Mistress of All She Surveys: themes of Alka Joshi’s Perfumist of Paris

Siddharth Mehrotra-

The Perfumist of Paris (2023. Toronto: Mira) is the second sequel to Alka Joshi’s Henna Artist (2020. Toronto: Mira) and the immediate sequel to The Secret-Keeper of Jaipur (2021. Toronto: Mira), and serves to conclude the trilogy.

Like every good post-colonial writer, Joshi brings a hitherto marginal perspective to the center of attention in this volume: that of Radha, sister of Lakshmi (the narrator, protagonist, and titular character of The Henna Artist). True to genre, the character of Radha is never better pleased than when actually defying some other figure’s expectations, enemies and well-wishers alike, in pursuit of her own satisfaction, and much of the narration is devoted to her frustration over an unmet need to do so.

A secondary theme is that of reconciliation: chiefly of Radha with her snobbish mother-in-law, and again with an even more snobbish childhood rival, both on grounds of the same need to defy society and re-arrange circumstances to suit oneself. Here, we see some contrast with the first volume of this trilogy, in which Lakshmi’s achievements were made in the cultivation of relationships, and her status threatened by their dissolution. In this third volume, Radha’s achievements operate exactly the opposite way around: she is constantly striving to escape some relationship or re-establish it under her sole control.

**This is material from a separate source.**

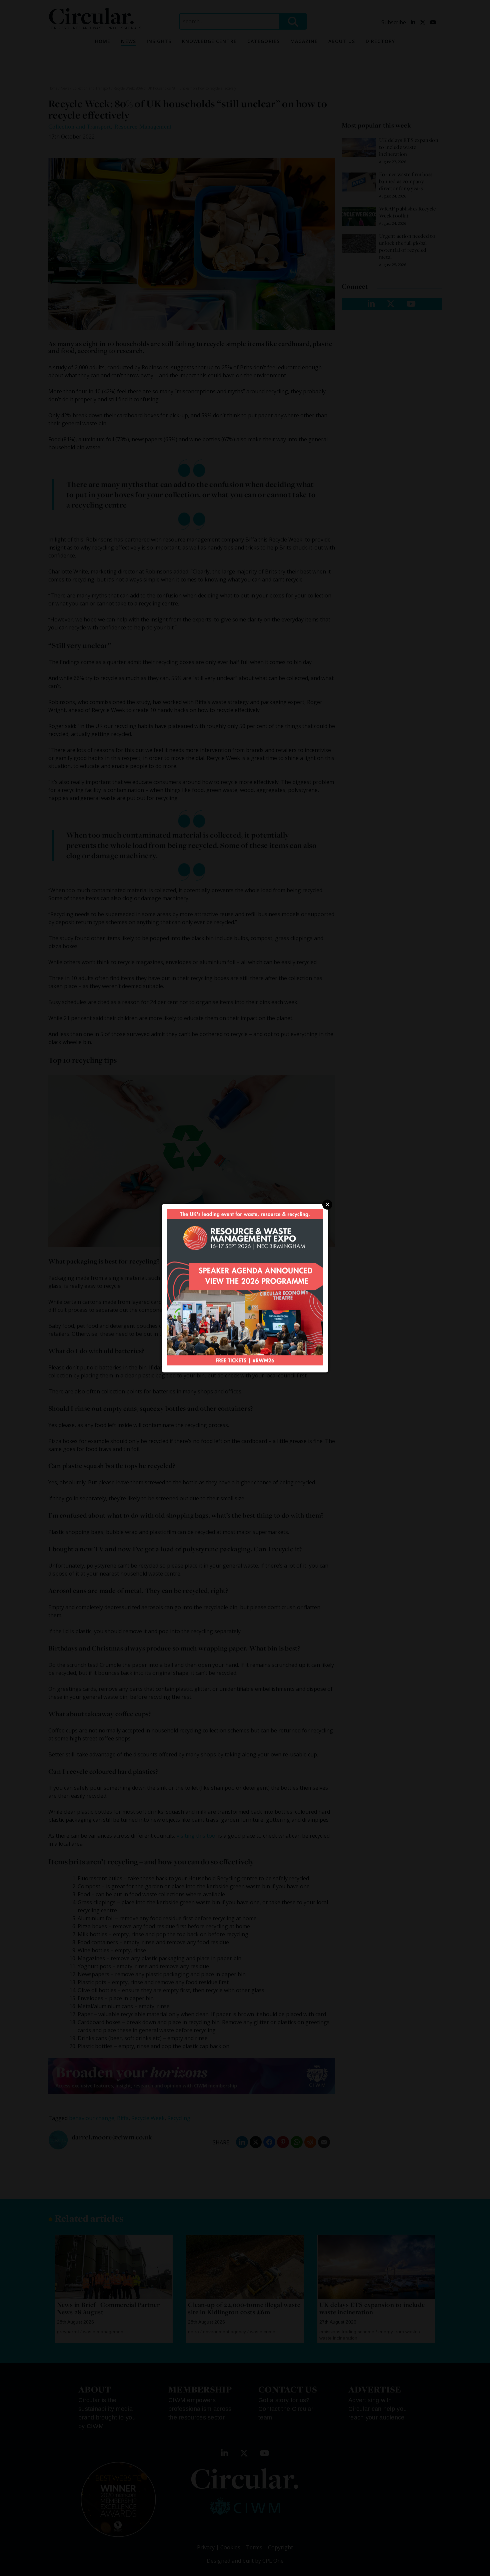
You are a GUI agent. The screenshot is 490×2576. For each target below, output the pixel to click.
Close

The Perfumist of Paris concludes with a loose household of its leading characters lolling about and congratulating themselves, laughing at one another’s jokes; an ending slightly out of harmony with the rest of the trilogy, but well and truly consistent with the public sensibility prevailing at the time of publication: a new Me Decade, in which the ideal is no longer status in society, but territory somewhat outside it, in which everything and everyone is specially chosen to please oneself, and everything less than wholly pleasing and flattering is cast into the outer darkness to be ridiculed. In this respect Joshi proves herself a versatile author, capable of changing imperceptibly within a single volume from the usual post-colonial style, to the style distinguished by Charles Dickens (Oliver Twist, Bleak House, A Christmas Carol, David Copperfield), Lucy Maud Montgomery (Anne’s House of Dreams), Ayn Rand (Atlas Shrugged), Robert Heinlein (Time Enough for Love, Stranger in a Strange Land), Kurt Vonnegut (Cat’s Cradle), Madeleine L’Engle (The Young Unicorns), and Ellen Raskin (The Westing Game), all of whom define happy endings as membership in a clique of the like-minded; the same motif satirized by George Bernard Shaw in his play Heartbreak House. By this device, Joshi sets an example of an Indian author outgrowing the conventional limits of modern Indian writing, and showing the writing, like its heroine, need not be always bound by the world’s usual expectations.